Quienes desde hace años hemos hecho de la crítica literaria si no una profesión, al menos una honrada devoción, hemos seguido el ejemplo de Ricardo Senabre, desaparecido recientemente, y calificado como un sabio de la Literatura. Quien lo conoció supo de su talante insobornable, nadie ejerció influencia sobre él respecto a los libros que debía leer, o cómo debía comentarlos. Su independencia, todo un proverbio en esta compleja "república de las letras". Incisivo, minucioso, concreto en sus apreciaciones, y objetivo en el ejercicio de la crítica. Llegó a afirmar que "la Literatura es el más formidable instrumento de comunicación creado por el ser humano".

Catedrático de Universidad, ejerció gran parte de su vida en Salamanca, donde se había doctorado con una tesis sobre Ortega y Gasset; antes dejó un magnífico magisterio en la de Extremadura. Discípulo de la Escuela de Filología Española, recibió el legado de Ramón Menéndez Pidal, y después de Rafael Lapesa, Dámaso Alonso y de Fernando Lázaro Carreter, su maestro en Salamanca, quien lo recomendara a Luis María Anson como crítico literario, en cuyos suplementos ejerció un intensa labor, y donde llegó a escribir más de mil páginas, hasta los últimos momentos de su vida.

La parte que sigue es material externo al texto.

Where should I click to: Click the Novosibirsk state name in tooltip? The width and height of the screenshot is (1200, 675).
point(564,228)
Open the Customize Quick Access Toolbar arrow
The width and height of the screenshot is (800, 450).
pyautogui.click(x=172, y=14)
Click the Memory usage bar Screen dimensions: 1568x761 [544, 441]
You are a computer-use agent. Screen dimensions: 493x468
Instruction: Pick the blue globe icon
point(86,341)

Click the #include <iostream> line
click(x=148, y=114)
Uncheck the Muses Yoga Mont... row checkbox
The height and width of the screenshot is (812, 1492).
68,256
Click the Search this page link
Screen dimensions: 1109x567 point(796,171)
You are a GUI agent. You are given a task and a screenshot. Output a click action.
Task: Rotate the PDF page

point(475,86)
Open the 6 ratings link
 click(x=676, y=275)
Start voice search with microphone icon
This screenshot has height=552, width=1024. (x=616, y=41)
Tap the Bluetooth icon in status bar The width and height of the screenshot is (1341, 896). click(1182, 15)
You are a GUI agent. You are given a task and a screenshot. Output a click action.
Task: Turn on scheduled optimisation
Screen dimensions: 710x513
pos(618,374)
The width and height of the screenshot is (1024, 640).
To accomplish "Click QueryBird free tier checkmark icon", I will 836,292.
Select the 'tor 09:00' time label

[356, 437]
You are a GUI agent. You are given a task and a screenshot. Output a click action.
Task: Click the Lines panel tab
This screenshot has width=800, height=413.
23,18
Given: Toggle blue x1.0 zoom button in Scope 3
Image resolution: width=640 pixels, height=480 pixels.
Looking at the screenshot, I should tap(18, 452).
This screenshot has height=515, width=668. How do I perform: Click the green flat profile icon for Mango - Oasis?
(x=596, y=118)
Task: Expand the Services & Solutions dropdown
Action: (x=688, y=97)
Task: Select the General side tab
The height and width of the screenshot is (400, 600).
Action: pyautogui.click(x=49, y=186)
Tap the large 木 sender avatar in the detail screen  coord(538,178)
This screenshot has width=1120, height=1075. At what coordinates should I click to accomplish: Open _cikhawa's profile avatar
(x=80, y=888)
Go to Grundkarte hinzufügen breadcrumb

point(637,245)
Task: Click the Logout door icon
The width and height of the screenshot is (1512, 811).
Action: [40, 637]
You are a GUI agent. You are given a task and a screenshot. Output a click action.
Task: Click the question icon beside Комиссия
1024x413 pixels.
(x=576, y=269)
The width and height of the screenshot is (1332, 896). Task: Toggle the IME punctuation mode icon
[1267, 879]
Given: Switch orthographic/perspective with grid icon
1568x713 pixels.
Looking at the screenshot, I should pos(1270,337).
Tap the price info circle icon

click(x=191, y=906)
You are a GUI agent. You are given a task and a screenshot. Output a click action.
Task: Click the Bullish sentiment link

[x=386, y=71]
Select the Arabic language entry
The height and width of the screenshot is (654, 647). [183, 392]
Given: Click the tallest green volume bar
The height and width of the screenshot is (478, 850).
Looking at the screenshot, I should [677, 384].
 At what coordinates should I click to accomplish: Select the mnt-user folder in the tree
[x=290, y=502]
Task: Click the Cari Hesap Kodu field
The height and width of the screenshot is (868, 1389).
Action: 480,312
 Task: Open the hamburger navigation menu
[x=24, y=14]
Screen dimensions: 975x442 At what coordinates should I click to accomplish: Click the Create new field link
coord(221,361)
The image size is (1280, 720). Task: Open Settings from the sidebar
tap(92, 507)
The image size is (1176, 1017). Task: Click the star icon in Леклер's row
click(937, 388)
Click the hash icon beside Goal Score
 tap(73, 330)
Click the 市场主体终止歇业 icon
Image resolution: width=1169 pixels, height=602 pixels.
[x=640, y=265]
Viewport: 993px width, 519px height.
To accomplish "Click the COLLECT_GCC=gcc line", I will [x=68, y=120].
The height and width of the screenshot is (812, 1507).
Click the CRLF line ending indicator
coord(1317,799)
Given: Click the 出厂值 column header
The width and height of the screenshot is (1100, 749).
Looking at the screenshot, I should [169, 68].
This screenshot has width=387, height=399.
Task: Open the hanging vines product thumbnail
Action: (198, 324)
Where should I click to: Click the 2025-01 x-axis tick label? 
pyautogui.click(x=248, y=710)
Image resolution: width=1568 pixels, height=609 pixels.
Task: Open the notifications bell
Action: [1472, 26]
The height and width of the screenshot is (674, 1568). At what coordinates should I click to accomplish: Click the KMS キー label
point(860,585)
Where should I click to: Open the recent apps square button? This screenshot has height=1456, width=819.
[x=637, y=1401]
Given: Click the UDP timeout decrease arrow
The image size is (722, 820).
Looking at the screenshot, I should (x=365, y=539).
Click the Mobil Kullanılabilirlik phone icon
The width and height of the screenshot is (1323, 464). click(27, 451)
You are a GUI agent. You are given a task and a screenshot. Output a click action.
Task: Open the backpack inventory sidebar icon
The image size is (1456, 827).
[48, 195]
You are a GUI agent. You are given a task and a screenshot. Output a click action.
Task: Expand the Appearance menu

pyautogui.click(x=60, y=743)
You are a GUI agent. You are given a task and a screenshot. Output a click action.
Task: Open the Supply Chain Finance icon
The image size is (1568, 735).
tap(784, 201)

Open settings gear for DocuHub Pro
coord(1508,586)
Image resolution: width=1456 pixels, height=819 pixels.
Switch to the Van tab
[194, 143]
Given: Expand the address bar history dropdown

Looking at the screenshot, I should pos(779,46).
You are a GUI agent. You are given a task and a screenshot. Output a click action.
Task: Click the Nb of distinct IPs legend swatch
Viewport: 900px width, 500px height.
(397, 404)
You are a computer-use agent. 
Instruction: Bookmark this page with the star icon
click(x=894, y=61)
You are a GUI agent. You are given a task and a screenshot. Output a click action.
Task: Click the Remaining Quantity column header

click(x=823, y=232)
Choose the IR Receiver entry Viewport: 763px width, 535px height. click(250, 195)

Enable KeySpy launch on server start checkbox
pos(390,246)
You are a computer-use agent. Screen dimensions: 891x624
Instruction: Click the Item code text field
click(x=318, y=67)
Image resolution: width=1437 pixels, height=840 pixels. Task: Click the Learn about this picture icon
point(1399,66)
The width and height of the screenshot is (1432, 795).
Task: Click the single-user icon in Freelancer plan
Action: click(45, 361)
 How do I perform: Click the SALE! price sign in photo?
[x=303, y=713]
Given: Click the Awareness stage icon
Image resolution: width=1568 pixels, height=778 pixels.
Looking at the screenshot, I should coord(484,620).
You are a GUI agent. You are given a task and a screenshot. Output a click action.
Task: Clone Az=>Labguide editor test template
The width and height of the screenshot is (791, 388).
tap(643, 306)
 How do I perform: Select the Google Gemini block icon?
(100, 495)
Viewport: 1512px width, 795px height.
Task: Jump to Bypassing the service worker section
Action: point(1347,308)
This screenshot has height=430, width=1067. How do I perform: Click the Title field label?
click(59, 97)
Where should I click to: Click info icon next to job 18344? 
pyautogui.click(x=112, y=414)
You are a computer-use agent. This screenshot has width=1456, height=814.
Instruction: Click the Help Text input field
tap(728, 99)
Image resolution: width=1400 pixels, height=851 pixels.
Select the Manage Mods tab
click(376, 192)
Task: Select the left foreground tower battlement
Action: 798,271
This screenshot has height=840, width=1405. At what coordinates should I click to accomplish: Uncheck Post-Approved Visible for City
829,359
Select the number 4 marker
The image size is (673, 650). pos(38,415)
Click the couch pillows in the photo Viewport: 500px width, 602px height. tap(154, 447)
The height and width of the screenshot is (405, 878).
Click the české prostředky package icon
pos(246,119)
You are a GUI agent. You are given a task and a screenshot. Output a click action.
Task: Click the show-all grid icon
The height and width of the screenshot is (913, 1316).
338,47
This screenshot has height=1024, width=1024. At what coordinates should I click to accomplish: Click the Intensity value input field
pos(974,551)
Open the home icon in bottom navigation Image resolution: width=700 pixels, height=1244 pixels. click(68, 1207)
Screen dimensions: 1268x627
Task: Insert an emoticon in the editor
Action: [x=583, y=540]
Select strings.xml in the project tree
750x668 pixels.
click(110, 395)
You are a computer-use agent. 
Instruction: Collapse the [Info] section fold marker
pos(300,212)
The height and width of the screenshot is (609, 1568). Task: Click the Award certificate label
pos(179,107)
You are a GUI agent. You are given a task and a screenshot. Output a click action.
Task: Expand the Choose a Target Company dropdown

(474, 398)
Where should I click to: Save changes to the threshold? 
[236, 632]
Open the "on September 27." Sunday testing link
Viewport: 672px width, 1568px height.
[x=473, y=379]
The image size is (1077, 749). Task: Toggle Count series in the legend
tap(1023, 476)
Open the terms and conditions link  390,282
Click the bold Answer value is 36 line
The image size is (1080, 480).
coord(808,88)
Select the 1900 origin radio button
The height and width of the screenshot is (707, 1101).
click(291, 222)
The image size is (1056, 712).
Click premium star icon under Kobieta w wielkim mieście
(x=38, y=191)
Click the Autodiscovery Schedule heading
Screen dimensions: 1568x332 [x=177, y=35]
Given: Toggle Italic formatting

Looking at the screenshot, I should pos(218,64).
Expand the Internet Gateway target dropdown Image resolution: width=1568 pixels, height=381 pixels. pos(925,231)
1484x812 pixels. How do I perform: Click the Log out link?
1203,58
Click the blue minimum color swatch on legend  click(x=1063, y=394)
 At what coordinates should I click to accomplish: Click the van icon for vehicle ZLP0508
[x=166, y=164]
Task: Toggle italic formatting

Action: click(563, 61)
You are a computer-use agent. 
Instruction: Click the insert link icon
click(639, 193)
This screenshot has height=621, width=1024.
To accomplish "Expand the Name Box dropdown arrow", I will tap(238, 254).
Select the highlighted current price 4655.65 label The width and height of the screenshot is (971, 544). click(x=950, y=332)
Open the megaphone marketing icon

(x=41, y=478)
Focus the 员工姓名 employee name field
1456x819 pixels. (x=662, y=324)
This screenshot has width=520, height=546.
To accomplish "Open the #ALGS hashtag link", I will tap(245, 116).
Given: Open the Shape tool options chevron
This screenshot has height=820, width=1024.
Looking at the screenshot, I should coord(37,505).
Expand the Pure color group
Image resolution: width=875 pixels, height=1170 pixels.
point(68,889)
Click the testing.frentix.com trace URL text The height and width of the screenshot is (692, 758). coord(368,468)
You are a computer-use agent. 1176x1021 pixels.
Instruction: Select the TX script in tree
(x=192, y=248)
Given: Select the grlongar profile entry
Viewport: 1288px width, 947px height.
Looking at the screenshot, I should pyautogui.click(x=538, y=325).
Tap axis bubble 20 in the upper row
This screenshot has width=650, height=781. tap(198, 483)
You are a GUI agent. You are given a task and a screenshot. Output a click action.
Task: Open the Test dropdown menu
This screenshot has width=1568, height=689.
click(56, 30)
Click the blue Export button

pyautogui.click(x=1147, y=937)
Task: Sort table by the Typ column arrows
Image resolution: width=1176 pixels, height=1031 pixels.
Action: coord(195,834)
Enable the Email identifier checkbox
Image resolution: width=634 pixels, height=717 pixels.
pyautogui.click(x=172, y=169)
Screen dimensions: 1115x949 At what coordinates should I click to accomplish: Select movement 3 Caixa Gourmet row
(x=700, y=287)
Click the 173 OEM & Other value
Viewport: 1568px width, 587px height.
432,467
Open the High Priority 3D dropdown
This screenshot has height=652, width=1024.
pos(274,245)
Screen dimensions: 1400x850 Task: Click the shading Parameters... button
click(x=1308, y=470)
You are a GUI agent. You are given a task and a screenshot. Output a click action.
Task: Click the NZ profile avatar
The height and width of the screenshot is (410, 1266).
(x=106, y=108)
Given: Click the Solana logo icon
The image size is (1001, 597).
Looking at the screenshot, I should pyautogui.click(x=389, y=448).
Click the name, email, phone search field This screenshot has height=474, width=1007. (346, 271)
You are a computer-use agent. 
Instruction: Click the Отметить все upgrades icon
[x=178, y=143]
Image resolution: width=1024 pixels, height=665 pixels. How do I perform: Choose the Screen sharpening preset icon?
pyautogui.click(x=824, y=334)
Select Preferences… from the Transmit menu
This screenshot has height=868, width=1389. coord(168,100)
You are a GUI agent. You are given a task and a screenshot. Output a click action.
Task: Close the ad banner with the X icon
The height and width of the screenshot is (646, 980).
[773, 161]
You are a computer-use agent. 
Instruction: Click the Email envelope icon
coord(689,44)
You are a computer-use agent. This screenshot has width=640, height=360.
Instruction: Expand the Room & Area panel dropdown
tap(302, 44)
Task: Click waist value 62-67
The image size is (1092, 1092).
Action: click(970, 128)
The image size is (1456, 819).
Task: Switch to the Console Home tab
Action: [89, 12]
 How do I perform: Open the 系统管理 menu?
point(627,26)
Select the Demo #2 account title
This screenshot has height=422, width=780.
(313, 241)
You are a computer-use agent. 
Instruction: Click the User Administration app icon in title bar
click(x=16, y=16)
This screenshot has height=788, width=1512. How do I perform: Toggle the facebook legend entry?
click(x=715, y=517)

Su amplia visión de la literatura le llevó a ensayar sobre autores consagrados y las nuevas generaciones del escenario literario. Su sabiduría quedó patente en ediciones modélicas de Fray Luis de León, Zorrilla, Valle-Inclán, Unamuno, Baroja y Ortega y Gasset. O su miscelánea entre La poesía de Rafael Alberti (1977), Gracián y El Criticón (1979) o Antonio Machado y Juan Ramón Jiménez: poetas del siglo XX (1991).

Ricardo Senabre supo combinar reflexión teórica con el peso de la palabra y la literatura.